老者忍着痛,笑道:“没用的!主人之能岂是你等通晓得了的?!”
闳熙看着那渐渐消失的阵纹,祠堂又变成原来的模样,地上那滩血迹依然在。闳熙握着拳头,扫了眼祠堂,眼角微微发红,拔出自己的剑,剑光闪烁几下。
闳熙对着祠堂的八根梁柱砍了数剑,不一会便听见吱吖声。
老者惊恐的看着闳熙,声音都尖利起来,“你干什麽!!这是江氏祠堂!你这不知礼数的疯妇!!”
“你儿子你都不关心,关心一座被烧成空架子的房子作甚?”闳熙冷笑,飞身而起剑光乱飞将江氏祠堂毁了彻底。不光屋顶掀飞了,数个几座窗户和顶梁柱也拆的拆塌的塌。
“住手!住手!!”老者龇牙咧嘴的要扑上去,可惜灵脉被封根本不可能抓得到闳熙。
只听莲花坞祠堂脆响了几声全部塌了。接着一阵诡异的狂风搅来,整个莲花坞的残垣断壁都没被吹得乱飞!视线之内全部暗了下来,原本隐身的阵纹彻彻底底的显现出来。
闳熙一把揪住老者,诧异的看着这些变化。
“阿离!阿离!阿离!”
一声声的念叨传进几人的耳朵,看过去,江枫眠的灵体显形了,呆滞的坐在祠堂原先供奉先人的高位,四周红黑的纹路将他圈起来,江枫眠对空不断的叫江厌离的名字。
闳熙见了他忙对蓝曦臣打了眼色。蓝曦臣拿出裂冰,一曲问灵奏响。
黑暗的中血腥臭味不断的刺激蓝忘机的鼻子,只见他的抹额闪了闪,蓝忘机睁开眼爬了起来。
四望而去发现此处是一座无边无际的血海,血海中浸泡着无数人体,并且还在不断的从海里增加,这些人体不少都变得极为奇怪,居然长出了各种非人的体征,只是多几个脑袋和手的都不算稀奇了,有的下身变成蛇尾,有的变为半人半狗,有的变得样子他也从未见过,各种奇怪形态让人无法判断出处。
而蓝忘机醒来的地方却是血海中唯一一个落脚处,一座巨大的石台,整个石台都绘着黑红的纹路,并分成了两处,一处是一座黑红祭文的祭坛,祭台上他看见了自己?
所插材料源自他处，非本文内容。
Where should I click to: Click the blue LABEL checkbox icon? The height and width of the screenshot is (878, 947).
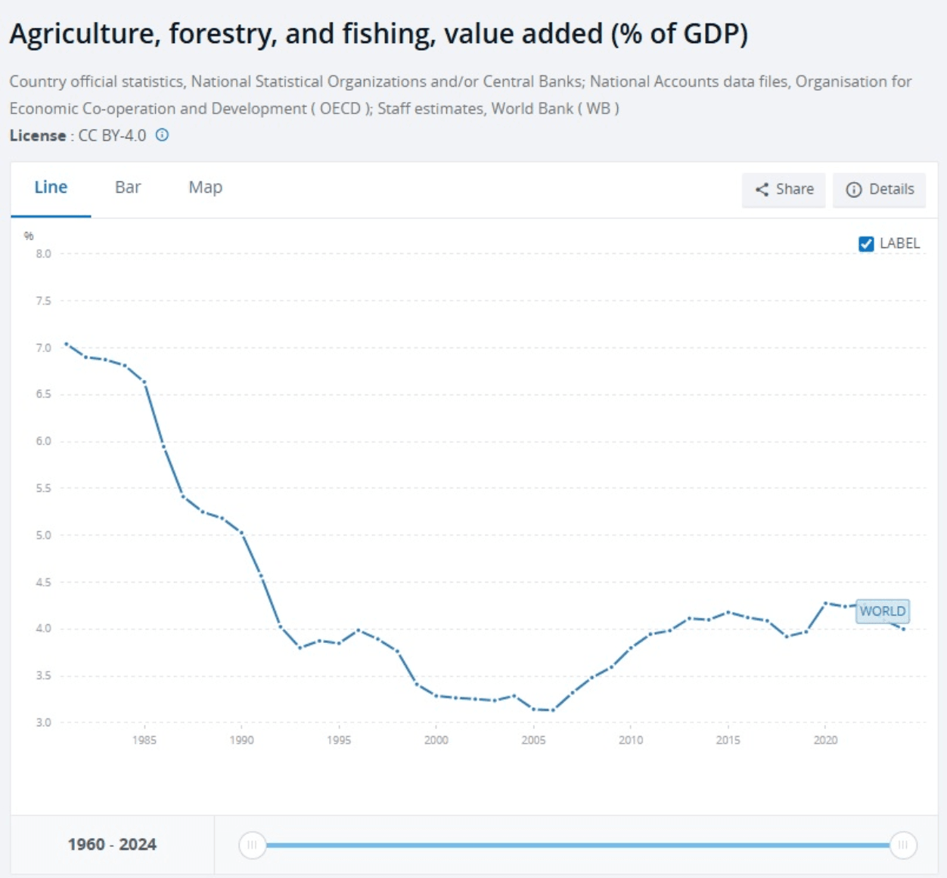tap(865, 243)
蓝忘机飘过去,确实是自己。那他现在是死了?还是生魂出窍?
蓝忘机没有多加纠结,扫向另外一处布满了与自己这处不一样的纹路的高台,高台上躺着一位女子。
蓝忘机飘过去,发现自己怎麽也无法靠近高台,想了想闭着眼渐渐的升高,待与高台齐平,蓝忘机睁开眼。
“江氏女?”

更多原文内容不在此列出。